1つは歴史の中に今があるという意識が根付くことです。伝統を重んじる校風の中で、伝統を打ち破る、守るというような議論を経験してきましたが、これは、社会で働く上で、実は非常に重要な感覚なのではないかと思います。人や組織、地域の歴史やバックグランドから思想や文化、行動の流れを考える感覚は現代において、かえって貴重になっているように思います。
2つ目は同窓生意識、後輩への支援を惜しまない文化は特に貴重ということです。
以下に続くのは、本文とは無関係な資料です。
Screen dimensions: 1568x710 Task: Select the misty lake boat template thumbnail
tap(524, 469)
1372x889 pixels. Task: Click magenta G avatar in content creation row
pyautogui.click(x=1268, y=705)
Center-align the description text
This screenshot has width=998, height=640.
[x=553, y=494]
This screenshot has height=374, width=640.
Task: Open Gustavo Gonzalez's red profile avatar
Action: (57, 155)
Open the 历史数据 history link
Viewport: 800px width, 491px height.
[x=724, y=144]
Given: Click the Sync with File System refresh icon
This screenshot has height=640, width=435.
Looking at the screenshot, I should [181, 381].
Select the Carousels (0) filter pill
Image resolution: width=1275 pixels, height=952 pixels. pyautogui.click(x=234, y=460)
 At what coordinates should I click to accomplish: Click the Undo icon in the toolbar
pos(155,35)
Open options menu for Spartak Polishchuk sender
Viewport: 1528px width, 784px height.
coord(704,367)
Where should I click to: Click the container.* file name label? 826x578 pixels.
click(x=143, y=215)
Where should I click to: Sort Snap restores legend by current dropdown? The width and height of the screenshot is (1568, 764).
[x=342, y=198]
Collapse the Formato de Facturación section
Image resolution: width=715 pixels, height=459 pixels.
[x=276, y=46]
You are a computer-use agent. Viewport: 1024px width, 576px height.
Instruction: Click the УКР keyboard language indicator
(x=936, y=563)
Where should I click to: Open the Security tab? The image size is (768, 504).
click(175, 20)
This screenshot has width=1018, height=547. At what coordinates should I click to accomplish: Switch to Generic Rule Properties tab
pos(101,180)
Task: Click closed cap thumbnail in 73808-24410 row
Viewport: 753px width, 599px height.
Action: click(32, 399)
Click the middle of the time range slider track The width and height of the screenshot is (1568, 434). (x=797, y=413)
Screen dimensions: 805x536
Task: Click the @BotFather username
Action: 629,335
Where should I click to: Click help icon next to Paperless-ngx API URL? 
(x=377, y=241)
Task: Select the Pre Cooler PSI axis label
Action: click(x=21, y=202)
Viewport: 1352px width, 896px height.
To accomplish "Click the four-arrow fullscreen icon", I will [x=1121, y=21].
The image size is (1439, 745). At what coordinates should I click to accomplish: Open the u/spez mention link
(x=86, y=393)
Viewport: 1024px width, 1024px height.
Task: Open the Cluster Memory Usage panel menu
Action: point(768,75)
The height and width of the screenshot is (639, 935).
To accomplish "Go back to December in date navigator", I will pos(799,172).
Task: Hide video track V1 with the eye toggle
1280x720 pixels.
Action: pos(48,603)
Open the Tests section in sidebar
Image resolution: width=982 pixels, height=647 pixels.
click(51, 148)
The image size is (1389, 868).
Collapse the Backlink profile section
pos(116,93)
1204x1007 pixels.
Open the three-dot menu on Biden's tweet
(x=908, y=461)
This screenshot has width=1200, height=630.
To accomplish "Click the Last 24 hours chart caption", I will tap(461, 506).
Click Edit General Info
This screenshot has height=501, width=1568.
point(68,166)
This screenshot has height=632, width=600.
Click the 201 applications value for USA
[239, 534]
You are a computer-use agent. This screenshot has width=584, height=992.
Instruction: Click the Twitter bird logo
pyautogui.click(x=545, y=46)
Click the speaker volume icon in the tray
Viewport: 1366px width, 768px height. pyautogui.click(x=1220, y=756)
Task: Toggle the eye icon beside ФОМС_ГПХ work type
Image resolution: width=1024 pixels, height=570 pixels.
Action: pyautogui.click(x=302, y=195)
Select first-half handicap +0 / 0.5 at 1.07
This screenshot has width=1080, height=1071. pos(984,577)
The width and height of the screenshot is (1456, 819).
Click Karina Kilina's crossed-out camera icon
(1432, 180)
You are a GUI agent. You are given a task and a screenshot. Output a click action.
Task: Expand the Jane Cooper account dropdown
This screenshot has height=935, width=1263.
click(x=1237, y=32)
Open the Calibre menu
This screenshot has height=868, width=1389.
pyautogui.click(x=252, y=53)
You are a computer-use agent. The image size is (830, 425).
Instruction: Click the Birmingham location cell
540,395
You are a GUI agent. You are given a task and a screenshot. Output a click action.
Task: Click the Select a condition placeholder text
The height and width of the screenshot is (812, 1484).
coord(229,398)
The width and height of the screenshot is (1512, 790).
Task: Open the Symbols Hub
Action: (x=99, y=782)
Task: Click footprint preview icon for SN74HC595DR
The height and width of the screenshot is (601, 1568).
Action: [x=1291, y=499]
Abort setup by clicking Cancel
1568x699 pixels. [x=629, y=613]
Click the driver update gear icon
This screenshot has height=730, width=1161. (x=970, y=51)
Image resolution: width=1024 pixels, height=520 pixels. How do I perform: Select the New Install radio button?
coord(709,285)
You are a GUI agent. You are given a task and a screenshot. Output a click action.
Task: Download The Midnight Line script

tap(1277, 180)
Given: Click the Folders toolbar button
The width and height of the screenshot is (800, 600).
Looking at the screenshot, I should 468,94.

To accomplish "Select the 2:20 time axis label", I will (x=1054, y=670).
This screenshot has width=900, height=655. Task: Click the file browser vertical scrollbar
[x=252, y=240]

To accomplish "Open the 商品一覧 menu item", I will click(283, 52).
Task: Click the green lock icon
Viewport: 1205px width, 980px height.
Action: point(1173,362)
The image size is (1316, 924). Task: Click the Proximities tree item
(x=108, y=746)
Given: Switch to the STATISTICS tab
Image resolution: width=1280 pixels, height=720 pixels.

私自身、大学入学直後に修猷館高校の大先輩に、大学の医学部の大先輩をご紹介いただきました。そのご縁が今の職場にもつながっているのですが、このような支援を無条件にもらえるコミュニティはなかなか出会えるものではありません。私自身もその文化に甘えることなく、微力なりとも後輩・同窓生のために働きたいものです。
「世のため、人のため」と修猷館の館歌では謳われています。世の中に貢献できる人材でありたいと改めて思いつつ、これからも研鑽を積んでいきたいと思います。